┌──

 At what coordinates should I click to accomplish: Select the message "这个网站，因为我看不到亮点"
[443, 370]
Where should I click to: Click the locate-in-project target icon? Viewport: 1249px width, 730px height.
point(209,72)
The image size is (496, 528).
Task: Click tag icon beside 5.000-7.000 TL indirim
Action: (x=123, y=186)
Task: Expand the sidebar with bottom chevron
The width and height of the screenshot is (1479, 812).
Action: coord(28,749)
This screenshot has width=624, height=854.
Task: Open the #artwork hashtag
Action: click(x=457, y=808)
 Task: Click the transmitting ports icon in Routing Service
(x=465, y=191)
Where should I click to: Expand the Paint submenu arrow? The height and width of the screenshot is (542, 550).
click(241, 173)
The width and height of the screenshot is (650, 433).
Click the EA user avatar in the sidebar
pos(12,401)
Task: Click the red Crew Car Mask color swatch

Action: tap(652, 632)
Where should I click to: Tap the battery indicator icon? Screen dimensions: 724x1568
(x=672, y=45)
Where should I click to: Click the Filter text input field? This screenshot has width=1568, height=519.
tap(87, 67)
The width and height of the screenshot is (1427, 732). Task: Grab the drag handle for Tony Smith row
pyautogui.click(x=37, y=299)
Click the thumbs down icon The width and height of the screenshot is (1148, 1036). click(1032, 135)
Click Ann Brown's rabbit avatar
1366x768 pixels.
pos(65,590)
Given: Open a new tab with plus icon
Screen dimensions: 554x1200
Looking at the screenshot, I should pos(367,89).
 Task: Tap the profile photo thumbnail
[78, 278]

└──

Once you have read the records above, write them out again exactly.

 At what coordinates should I click to accomplish: Select the message "这个网站，因为我看不到亮点"
[443, 370]
Where should I click to: Click the locate-in-project target icon? Viewport: 1249px width, 730px height.
point(209,72)
The image size is (496, 528).
Task: Click tag icon beside 5.000-7.000 TL indirim
Action: (x=123, y=186)
Task: Expand the sidebar with bottom chevron
The width and height of the screenshot is (1479, 812).
Action: coord(28,749)
This screenshot has width=624, height=854.
Task: Open the #artwork hashtag
Action: click(x=457, y=808)
 Task: Click the transmitting ports icon in Routing Service
(x=465, y=191)
Where should I click to: Expand the Paint submenu arrow? The height and width of the screenshot is (542, 550).
click(241, 173)
The width and height of the screenshot is (650, 433).
Click the EA user avatar in the sidebar
pos(12,401)
Task: Click the red Crew Car Mask color swatch

Action: tap(652, 632)
Where should I click to: Tap the battery indicator icon? Screen dimensions: 724x1568
(x=672, y=45)
Where should I click to: Click the Filter text input field? This screenshot has width=1568, height=519.
tap(87, 67)
The width and height of the screenshot is (1427, 732). Task: Grab the drag handle for Tony Smith row
pyautogui.click(x=37, y=299)
Click the thumbs down icon The width and height of the screenshot is (1148, 1036). click(1032, 135)
Click Ann Brown's rabbit avatar
1366x768 pixels.
pos(65,590)
Given: Open a new tab with plus icon
Screen dimensions: 554x1200
Looking at the screenshot, I should pos(367,89).
 Task: Tap the profile photo thumbnail
[78, 278]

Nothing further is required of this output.